Время от времени он оживал и даже пытался поговорить с лидерами «Единения и прогресса», что называется, по душам, но тем было в те дни не до него.
Обстановка в стране осложнялась с каждым днем, и во многом в этом были виноваты они сами.
Добившись свержения самодержавия и введя турецкую буржуазию в высшие эшелоны власти, «Единение и прогресс» посчитал свою задачу выполненной.
И ошибся!
Мало того что реакция очень быстро восстанавливала свои силы, не было единства и в рядах самих младотурок.
Как это и всегда бывает в таких случаях, после победы над общим врагом главные идеологи движения разделились на два лагеря, которые придерживались различных взглядов на будущее страны.
И в то время как принц Сабахеддин выступал за децентрализацию и религиозно-национальную автономию, его противники были приверженцами строгой централизации и насильственного отуречивания народов империи.
В результате Сабахеддин создал целый ряд политических группировок, среди которых особенно выделялись «Либералы».
В своей борьбе со сторонниками «Единения и прогресса» их лидеры быстро нашли общий язык с консервативной османской бюрократией и правым крылом парламентариев.

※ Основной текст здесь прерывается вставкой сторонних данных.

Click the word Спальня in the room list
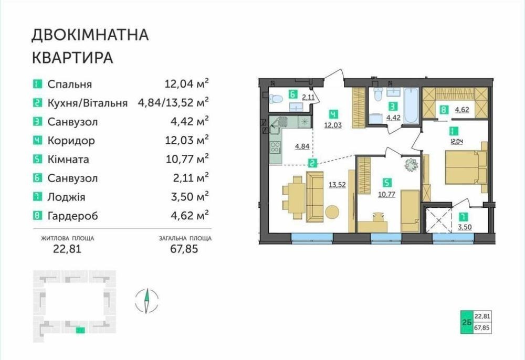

Парламент оказался расколотым и так и не принял ни одного важного решения.
Так ничего и не сделав в социальной сфере, младотурки быстро теряли популярность у турецкого населения империи, получившего взамен сладких обещаний еще больший налоговый гнет.
Косо смотрели на них и нетурецкие народы, поскольку младотурки с непостижимой быстротой забыли все свои обещания, и на деле «политика оттоманского единства» свелась к отуречиванию других национальностей.
Печально складывались дела и во внешней политике.
После того как 5 октября Болгария объявила о своей полной независимости от султанской власти, а на следующий день Австро-Венгрия аннексировала Боснию и Герцеговину, за считанные месяцы империя потеряла больше, нежели Абдул-Хамид за все время своего правления.
Что сразу же дало ему повод обвинить «Единение и прогресс» в «оскорблении нации и религии».
Недовольные политикой младотурок все выше поднимали голову, и Абдул-Хамид не сомневался в том, что он и на этот раз сумеет покончить с ненавистной ему конституцией.
В ход снова пошла религиозная пропаганда, и в столице начались бесконечные демонстрации учеников религиозных школ, требовавших восстановления старых порядков.
Волновались и казармы, где реакционно настроенные офицеры подстрекали солдат на выступления против новой власти.
Против иттихадистов выступили при негласной поддержке султана влиятельные мусульманские фундаменталисты, требовавшие возврата к законам шариата, сторонники партии Ахрар.
Как и всегда в подобных случаях, для решающего выступления нужен был только хороший повод, и его, конечно, нашли.